Até 30 de junho, pode ser necessário entregar a declaração de IRS de um familiar que morreu em 2025. A morte de um contribuinte não elimina, por si só, a obrigação de declarar os rendimentos recebidos até à data do óbito. Em muitos casos, essa responsabilidade cabe ao cônjuge sobrevivo, ao viúvo ou ao cabeça de casal da herança. Segundo o ECO, a entrega fora de prazo pode dar origem a coima.
Na declaração Modelo 3 devem ser incluídos todos os rendimentos obtidos pelo falecido até ao dia da morte, sejam salários, pensões, rendas ou outros valores sujeitos a IRS. A declaração pode resultar num reembolso, que será pago para o IBAN indicado, ou numa nota de cobrança, caso exista imposto a pagar.
Cabeça de casal tem papel central
Além do IRS, há outras obrigações fiscais após a morte de um contribuinte. Ao ECO, Luís Nascimento, fiscalista da consultora Ilya, explica que o cabeça de casal deve entregar a declaração Modelo 1 do Imposto do Selo, com a identificação dos herdeiros e dos bens herdados, incluindo eventuais dívidas, até ao final do terceiro mês seguinte ao óbito.
Esta obrigação está relacionada com o património transmitido por herança. Se a pessoa morreu em junho, por exemplo, a declaração deve ser entregue até ao final de setembro. João Espanha, fiscalista da Broseta, sublinha ao ECO que a obrigação existe sempre que haja bens a declarar em Portugal, mesmo quando os familiares próximos estejam isentos de pagar Imposto do Selo.
No Modelo 1 devem ser declarados, em regra, imóveis, depósitos bancários, participações sociais, valores mobiliários, créditos, estabelecimentos comerciais e até criptoativos.

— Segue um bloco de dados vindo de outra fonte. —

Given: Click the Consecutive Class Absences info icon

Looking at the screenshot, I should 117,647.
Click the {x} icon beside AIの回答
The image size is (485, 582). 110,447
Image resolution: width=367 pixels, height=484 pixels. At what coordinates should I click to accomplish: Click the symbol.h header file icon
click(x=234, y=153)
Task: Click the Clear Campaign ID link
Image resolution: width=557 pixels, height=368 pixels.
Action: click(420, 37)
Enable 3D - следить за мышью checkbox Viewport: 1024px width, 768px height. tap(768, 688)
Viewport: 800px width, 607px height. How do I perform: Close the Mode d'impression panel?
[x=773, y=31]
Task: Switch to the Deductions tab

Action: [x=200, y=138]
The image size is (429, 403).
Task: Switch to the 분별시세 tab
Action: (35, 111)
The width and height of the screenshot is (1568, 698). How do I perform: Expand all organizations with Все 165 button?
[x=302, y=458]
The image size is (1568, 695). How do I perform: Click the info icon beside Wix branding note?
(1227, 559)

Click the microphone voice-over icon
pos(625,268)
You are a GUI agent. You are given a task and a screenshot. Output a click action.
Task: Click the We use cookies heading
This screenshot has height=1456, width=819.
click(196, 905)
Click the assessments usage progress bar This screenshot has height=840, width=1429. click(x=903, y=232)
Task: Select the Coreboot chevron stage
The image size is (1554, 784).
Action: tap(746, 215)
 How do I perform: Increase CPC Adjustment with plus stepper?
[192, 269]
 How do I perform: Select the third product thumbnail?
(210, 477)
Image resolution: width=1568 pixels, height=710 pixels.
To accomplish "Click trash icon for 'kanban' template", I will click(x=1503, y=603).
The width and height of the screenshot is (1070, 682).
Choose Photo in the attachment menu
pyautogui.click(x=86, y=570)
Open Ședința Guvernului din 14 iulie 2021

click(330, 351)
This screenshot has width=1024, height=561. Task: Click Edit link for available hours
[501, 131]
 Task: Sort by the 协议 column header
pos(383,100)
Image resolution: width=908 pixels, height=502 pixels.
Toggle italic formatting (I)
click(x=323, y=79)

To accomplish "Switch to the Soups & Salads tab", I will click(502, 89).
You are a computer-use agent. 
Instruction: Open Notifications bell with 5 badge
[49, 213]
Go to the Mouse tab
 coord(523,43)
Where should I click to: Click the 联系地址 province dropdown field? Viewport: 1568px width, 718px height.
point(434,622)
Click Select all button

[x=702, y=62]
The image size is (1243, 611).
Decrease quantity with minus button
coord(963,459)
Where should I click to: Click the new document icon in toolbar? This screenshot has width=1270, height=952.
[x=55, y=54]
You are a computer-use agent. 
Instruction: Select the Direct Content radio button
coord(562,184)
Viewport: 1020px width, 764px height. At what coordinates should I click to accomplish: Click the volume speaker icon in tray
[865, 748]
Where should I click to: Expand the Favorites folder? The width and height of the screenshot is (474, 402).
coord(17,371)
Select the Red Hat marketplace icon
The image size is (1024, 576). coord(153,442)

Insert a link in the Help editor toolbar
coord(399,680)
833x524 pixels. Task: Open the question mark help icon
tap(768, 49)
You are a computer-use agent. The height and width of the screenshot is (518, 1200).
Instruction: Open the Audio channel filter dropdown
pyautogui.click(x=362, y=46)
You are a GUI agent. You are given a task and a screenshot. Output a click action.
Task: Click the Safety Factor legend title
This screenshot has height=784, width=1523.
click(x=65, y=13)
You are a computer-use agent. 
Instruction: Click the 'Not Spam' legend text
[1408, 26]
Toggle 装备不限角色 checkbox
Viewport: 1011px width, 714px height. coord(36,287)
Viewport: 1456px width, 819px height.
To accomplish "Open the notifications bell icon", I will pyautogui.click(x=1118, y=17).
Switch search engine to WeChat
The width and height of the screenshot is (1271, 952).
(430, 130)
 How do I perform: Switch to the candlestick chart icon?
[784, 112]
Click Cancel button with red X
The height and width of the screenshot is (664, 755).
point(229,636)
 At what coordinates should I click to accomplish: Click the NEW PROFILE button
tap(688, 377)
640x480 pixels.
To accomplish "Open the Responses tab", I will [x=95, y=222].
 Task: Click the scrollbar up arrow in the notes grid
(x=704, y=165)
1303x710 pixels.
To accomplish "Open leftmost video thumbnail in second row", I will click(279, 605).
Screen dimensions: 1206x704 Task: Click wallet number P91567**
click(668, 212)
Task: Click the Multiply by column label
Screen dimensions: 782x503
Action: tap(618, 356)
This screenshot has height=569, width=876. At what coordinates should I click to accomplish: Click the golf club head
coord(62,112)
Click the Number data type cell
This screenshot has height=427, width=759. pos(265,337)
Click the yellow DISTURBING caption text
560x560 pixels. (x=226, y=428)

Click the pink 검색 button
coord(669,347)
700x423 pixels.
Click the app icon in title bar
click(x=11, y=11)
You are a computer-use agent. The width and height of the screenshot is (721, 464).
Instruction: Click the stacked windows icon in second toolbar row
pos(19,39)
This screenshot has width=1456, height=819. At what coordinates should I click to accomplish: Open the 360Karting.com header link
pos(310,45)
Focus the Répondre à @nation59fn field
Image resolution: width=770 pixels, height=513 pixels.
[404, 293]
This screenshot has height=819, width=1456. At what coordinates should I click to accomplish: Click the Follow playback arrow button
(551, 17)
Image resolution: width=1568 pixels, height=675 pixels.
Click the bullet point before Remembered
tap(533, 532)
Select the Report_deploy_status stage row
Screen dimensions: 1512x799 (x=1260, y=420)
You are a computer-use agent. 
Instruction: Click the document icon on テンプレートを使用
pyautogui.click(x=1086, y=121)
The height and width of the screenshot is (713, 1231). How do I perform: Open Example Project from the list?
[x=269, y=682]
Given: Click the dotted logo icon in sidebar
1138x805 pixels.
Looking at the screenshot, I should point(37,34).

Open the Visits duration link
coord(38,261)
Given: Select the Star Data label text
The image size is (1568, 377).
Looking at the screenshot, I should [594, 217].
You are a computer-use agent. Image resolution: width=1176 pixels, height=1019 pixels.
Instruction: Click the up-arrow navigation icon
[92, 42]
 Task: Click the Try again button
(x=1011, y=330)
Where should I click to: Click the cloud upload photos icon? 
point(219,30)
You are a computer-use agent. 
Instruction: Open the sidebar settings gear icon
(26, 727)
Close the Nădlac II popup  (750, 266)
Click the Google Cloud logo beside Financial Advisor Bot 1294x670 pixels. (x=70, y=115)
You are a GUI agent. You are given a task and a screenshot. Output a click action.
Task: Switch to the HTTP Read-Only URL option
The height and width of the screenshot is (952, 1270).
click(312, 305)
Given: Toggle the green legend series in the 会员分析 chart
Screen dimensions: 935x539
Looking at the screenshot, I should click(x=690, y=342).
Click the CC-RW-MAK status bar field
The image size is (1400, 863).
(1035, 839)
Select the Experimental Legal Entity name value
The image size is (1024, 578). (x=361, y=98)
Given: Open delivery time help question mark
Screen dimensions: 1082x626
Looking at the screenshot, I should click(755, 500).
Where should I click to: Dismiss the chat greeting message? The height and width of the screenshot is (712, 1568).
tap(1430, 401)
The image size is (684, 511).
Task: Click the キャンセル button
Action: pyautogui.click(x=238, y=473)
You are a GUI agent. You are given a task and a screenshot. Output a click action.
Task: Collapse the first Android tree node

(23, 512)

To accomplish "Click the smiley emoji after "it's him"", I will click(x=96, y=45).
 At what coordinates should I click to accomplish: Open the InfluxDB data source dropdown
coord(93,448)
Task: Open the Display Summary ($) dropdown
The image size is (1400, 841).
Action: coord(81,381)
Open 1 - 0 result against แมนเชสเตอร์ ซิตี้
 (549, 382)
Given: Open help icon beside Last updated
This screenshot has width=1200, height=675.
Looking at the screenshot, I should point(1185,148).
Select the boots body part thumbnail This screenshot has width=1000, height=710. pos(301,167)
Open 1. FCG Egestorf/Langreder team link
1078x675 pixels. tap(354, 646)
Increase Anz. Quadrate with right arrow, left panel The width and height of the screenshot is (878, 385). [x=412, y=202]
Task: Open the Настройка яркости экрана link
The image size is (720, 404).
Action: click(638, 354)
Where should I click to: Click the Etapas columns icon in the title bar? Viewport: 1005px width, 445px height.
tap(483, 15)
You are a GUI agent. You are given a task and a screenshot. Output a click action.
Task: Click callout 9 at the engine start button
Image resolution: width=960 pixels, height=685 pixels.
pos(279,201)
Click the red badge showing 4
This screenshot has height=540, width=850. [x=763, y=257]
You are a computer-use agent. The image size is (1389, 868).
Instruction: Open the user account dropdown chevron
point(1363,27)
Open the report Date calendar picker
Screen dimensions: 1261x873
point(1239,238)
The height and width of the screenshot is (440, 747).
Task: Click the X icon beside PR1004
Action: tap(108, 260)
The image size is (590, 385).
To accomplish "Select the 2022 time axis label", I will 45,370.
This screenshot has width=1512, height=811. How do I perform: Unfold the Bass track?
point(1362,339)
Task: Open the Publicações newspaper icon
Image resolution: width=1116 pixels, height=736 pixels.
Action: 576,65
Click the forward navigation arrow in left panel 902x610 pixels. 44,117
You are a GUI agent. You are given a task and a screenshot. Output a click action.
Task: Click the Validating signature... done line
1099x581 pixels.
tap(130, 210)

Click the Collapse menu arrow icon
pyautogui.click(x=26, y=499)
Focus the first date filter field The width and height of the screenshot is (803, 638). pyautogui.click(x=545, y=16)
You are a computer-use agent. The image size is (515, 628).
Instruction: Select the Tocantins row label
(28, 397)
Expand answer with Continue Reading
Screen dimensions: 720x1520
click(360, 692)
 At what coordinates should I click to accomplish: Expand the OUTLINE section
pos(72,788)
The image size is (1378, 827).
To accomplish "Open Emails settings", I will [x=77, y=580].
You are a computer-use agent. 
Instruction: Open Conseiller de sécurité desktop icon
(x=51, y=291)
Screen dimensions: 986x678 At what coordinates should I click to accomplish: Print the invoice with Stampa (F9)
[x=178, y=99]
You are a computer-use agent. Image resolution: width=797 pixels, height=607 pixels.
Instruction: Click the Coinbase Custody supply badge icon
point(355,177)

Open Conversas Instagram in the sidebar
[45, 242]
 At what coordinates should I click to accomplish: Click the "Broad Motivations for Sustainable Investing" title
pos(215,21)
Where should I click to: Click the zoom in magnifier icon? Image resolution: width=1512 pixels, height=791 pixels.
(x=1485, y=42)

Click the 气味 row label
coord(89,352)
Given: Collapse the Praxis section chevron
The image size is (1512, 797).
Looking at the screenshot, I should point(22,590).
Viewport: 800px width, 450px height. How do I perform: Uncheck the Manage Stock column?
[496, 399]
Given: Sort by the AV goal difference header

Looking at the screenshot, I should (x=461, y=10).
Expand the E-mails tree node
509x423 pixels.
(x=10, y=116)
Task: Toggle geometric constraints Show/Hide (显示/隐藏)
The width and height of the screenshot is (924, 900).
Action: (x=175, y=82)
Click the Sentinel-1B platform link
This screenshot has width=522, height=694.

Cônjuges, unidos de facto, filhos, netos, pais e avós estão isentos da taxa de 10% do Imposto do Selo sobre transmissões gratuitas. Já irmãos, sobrinhos, outros familiares e terceiros não beneficiam, em regra, dessa isenção.
No caso do IRS, a declaração deve ser entregue em nome do contribuinte falecido, usando as suas credenciais de acesso ao Portal das Finanças. Se o falecido era casado, pode ser vantajoso optar pela tributação conjunta. Nessa situação, o cônjuge sobrevivo entrega a declaração conjunta e identifica o falecido com o código “F”.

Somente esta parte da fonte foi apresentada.